▶ _WHAT TO WORK ON_
Word for word, copy the records that follow.
Top of INPUT DATA
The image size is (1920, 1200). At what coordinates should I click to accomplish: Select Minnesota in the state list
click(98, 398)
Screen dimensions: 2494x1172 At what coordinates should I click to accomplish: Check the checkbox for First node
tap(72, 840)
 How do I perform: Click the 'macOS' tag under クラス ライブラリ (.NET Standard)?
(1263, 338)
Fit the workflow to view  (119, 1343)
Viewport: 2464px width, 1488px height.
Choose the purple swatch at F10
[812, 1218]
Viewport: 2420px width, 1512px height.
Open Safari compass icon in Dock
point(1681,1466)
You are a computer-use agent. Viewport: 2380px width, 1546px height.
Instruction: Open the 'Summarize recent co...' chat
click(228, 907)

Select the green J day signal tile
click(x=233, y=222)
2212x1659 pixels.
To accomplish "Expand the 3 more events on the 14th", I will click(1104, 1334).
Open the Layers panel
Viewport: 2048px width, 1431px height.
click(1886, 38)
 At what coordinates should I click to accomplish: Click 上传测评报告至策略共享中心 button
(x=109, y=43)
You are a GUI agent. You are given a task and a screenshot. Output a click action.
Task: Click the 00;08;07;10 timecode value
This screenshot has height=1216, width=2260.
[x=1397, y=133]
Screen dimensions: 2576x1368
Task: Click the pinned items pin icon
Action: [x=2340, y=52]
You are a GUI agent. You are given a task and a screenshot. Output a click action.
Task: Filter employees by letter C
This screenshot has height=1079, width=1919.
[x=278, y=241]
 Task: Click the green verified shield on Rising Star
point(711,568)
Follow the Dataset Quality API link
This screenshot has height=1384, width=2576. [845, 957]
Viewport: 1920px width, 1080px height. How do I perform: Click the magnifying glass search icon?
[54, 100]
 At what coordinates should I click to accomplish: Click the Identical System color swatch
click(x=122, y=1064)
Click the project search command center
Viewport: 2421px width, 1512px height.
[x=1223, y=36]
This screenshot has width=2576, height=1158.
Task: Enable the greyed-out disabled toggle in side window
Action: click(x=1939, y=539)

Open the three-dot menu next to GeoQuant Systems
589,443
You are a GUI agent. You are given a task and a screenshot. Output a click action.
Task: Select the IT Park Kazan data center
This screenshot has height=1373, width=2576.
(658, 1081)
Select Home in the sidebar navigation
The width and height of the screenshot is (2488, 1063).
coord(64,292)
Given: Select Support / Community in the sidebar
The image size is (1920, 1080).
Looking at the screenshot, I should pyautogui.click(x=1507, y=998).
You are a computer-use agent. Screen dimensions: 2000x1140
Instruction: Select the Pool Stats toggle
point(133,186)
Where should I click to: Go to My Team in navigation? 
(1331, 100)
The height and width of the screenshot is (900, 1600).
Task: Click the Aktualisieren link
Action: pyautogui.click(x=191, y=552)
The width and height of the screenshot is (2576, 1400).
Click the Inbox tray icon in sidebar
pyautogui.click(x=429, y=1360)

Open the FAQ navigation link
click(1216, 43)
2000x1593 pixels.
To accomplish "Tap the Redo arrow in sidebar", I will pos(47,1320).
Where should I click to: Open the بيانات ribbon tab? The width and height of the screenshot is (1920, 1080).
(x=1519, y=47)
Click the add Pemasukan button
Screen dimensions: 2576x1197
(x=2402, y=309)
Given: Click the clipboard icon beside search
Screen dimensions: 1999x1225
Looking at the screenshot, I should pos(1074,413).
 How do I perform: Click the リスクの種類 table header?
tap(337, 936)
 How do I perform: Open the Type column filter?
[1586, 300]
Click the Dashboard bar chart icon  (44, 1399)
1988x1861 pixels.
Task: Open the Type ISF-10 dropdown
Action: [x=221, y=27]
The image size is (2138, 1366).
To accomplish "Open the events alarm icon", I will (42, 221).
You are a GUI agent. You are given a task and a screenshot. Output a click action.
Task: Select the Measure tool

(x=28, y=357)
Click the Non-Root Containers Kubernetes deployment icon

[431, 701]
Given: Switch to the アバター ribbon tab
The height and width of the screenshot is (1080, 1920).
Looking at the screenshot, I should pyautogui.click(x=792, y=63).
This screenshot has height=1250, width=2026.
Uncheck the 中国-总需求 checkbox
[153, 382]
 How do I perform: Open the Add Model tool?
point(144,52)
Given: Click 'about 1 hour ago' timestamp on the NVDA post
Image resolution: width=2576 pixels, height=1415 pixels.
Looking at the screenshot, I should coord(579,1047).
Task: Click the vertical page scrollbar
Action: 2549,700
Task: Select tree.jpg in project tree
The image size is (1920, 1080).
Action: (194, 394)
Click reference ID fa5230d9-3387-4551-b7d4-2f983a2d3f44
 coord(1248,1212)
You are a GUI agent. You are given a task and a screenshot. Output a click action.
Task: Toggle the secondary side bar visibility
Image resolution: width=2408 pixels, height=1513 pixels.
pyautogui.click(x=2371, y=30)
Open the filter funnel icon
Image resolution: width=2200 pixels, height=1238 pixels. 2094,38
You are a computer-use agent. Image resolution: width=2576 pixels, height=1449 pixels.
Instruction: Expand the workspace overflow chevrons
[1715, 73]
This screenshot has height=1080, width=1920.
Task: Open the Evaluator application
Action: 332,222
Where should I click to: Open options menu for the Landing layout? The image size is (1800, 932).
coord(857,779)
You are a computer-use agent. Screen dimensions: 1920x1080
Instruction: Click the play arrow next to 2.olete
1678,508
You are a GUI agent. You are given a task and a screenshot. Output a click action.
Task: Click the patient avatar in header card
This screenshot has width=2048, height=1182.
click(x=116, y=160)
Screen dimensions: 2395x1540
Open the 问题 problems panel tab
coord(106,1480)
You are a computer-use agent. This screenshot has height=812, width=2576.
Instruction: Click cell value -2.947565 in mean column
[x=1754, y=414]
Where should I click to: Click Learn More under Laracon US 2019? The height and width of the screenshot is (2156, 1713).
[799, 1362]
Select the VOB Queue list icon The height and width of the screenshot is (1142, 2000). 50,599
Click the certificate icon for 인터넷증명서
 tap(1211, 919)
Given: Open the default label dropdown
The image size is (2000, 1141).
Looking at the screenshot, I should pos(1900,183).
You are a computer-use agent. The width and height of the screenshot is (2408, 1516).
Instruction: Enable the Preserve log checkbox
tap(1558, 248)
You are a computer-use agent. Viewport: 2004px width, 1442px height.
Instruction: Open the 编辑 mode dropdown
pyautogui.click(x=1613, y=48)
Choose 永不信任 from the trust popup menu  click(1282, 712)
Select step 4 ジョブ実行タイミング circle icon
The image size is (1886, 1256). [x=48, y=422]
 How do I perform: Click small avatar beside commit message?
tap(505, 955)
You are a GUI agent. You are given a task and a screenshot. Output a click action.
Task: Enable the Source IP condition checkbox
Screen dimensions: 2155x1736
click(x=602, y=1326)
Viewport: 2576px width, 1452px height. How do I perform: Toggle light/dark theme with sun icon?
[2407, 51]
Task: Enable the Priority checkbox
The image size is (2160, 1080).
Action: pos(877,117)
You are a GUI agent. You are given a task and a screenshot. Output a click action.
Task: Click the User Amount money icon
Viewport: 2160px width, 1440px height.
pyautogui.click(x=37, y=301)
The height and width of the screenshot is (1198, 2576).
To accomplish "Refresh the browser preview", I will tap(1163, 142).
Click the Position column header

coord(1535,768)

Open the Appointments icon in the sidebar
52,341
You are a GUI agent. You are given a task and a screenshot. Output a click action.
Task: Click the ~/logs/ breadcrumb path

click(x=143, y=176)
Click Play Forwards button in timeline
Bottom of INPUT DATA
▶ _SOLUTION_
The image size is (1920, 1200). At what coordinates should I click to accomplish: Select Minnesota in the state list
click(98, 398)
Screen dimensions: 2494x1172 At what coordinates should I click to accomplish: Check the checkbox for First node
tap(72, 840)
 How do I perform: Click the 'macOS' tag under クラス ライブラリ (.NET Standard)?
(1263, 338)
Fit the workflow to view  (119, 1343)
Viewport: 2464px width, 1488px height.
Choose the purple swatch at F10
[812, 1218]
Viewport: 2420px width, 1512px height.
Open Safari compass icon in Dock
point(1681,1466)
You are a computer-use agent. Viewport: 2380px width, 1546px height.
Instruction: Open the 'Summarize recent co...' chat
click(228, 907)

Select the green J day signal tile
click(x=233, y=222)
2212x1659 pixels.
To accomplish "Expand the 3 more events on the 14th", I will click(1104, 1334).
Open the Layers panel
Viewport: 2048px width, 1431px height.
click(1886, 38)
 At what coordinates should I click to accomplish: Click 上传测评报告至策略共享中心 button
(x=109, y=43)
You are a GUI agent. You are given a task and a screenshot. Output a click action.
Task: Click the 00;08;07;10 timecode value
This screenshot has height=1216, width=2260.
[x=1397, y=133]
Screen dimensions: 2576x1368
Task: Click the pinned items pin icon
Action: [x=2340, y=52]
You are a GUI agent. You are given a task and a screenshot. Output a click action.
Task: Filter employees by letter C
This screenshot has height=1079, width=1919.
[x=278, y=241]
 Task: Click the green verified shield on Rising Star
point(711,568)
Follow the Dataset Quality API link
This screenshot has height=1384, width=2576. [845, 957]
Viewport: 1920px width, 1080px height. How do I perform: Click the magnifying glass search icon?
[54, 100]
 At what coordinates should I click to accomplish: Click the Identical System color swatch
click(x=122, y=1064)
Click the project search command center
Viewport: 2421px width, 1512px height.
[x=1223, y=36]
This screenshot has width=2576, height=1158.
Task: Enable the greyed-out disabled toggle in side window
Action: click(x=1939, y=539)

Open the three-dot menu next to GeoQuant Systems
589,443
You are a GUI agent. You are given a task and a screenshot. Output a click action.
Task: Select the IT Park Kazan data center
This screenshot has height=1373, width=2576.
(658, 1081)
Select Home in the sidebar navigation
The width and height of the screenshot is (2488, 1063).
coord(64,292)
Given: Select Support / Community in the sidebar
The image size is (1920, 1080).
Looking at the screenshot, I should pyautogui.click(x=1507, y=998).
You are a computer-use agent. Screen dimensions: 2000x1140
Instruction: Select the Pool Stats toggle
point(133,186)
Where should I click to: Go to My Team in navigation? 
(1331, 100)
The height and width of the screenshot is (900, 1600).
Task: Click the Aktualisieren link
Action: pyautogui.click(x=191, y=552)
The width and height of the screenshot is (2576, 1400).
Click the Inbox tray icon in sidebar
pyautogui.click(x=429, y=1360)

Open the FAQ navigation link
click(1216, 43)
2000x1593 pixels.
To accomplish "Tap the Redo arrow in sidebar", I will pos(47,1320).
Where should I click to: Open the بيانات ribbon tab? The width and height of the screenshot is (1920, 1080).
(x=1519, y=47)
Click the add Pemasukan button
Screen dimensions: 2576x1197
(x=2402, y=309)
Given: Click the clipboard icon beside search
Screen dimensions: 1999x1225
Looking at the screenshot, I should pos(1074,413).
 How do I perform: Click the リスクの種類 table header?
tap(337, 936)
 How do I perform: Open the Type column filter?
[1586, 300]
Click the Dashboard bar chart icon  (44, 1399)
1988x1861 pixels.
Task: Open the Type ISF-10 dropdown
Action: [x=221, y=27]
The image size is (2138, 1366).
To accomplish "Open the events alarm icon", I will (42, 221).
You are a GUI agent. You are given a task and a screenshot. Output a click action.
Task: Select the Measure tool

(x=28, y=357)
Click the Non-Root Containers Kubernetes deployment icon

[431, 701]
Given: Switch to the アバター ribbon tab
The height and width of the screenshot is (1080, 1920).
Looking at the screenshot, I should pyautogui.click(x=792, y=63).
This screenshot has height=1250, width=2026.
Uncheck the 中国-总需求 checkbox
[153, 382]
 How do I perform: Open the Add Model tool?
point(144,52)
Given: Click 'about 1 hour ago' timestamp on the NVDA post
Image resolution: width=2576 pixels, height=1415 pixels.
Looking at the screenshot, I should coord(579,1047).
Task: Click the vertical page scrollbar
Action: 2549,700
Task: Select tree.jpg in project tree
The image size is (1920, 1080).
Action: (194, 394)
Click reference ID fa5230d9-3387-4551-b7d4-2f983a2d3f44
 coord(1248,1212)
You are a GUI agent. You are given a task and a screenshot. Output a click action.
Task: Toggle the secondary side bar visibility
Image resolution: width=2408 pixels, height=1513 pixels.
pyautogui.click(x=2371, y=30)
Open the filter funnel icon
Image resolution: width=2200 pixels, height=1238 pixels. 2094,38
You are a computer-use agent. Image resolution: width=2576 pixels, height=1449 pixels.
Instruction: Expand the workspace overflow chevrons
[1715, 73]
This screenshot has height=1080, width=1920.
Task: Open the Evaluator application
Action: 332,222
Where should I click to: Open options menu for the Landing layout? The image size is (1800, 932).
coord(857,779)
You are a computer-use agent. Screen dimensions: 1920x1080
Instruction: Click the play arrow next to 2.olete
1678,508
You are a GUI agent. You are given a task and a screenshot. Output a click action.
Task: Click the patient avatar in header card
This screenshot has width=2048, height=1182.
click(x=116, y=160)
Screen dimensions: 2395x1540
Open the 问题 problems panel tab
coord(106,1480)
You are a computer-use agent. This screenshot has height=812, width=2576.
Instruction: Click cell value -2.947565 in mean column
[x=1754, y=414]
Where should I click to: Click Learn More under Laracon US 2019? The height and width of the screenshot is (2156, 1713).
[799, 1362]
Select the VOB Queue list icon The height and width of the screenshot is (1142, 2000). 50,599
Click the certificate icon for 인터넷증명서
 tap(1211, 919)
Given: Open the default label dropdown
The image size is (2000, 1141).
Looking at the screenshot, I should pos(1900,183).
You are a computer-use agent. The width and height of the screenshot is (2408, 1516).
Instruction: Enable the Preserve log checkbox
tap(1558, 248)
You are a computer-use agent. Viewport: 2004px width, 1442px height.
Instruction: Open the 编辑 mode dropdown
pyautogui.click(x=1613, y=48)
Choose 永不信任 from the trust popup menu  click(1282, 712)
Select step 4 ジョブ実行タイミング circle icon
The image size is (1886, 1256). [x=48, y=422]
 How do I perform: Click small avatar beside commit message?
tap(505, 955)
You are a GUI agent. You are given a task and a screenshot. Output a click action.
Task: Enable the Source IP condition checkbox
Screen dimensions: 2155x1736
click(x=602, y=1326)
Viewport: 2576px width, 1452px height. How do I perform: Toggle light/dark theme with sun icon?
[2407, 51]
Task: Enable the Priority checkbox
The image size is (2160, 1080).
Action: pos(877,117)
You are a GUI agent. You are given a task and a screenshot. Output a click action.
Task: Click the User Amount money icon
Viewport: 2160px width, 1440px height.
pyautogui.click(x=37, y=301)
The height and width of the screenshot is (1198, 2576).
To accomplish "Refresh the browser preview", I will tap(1163, 142).
Click the Position column header

coord(1535,768)

Open the Appointments icon in the sidebar
52,341
You are a GUI agent. You are given a task and a screenshot. Output a click action.
Task: Click the ~/logs/ breadcrumb path

click(x=143, y=176)
Click Play Forwards button in timeline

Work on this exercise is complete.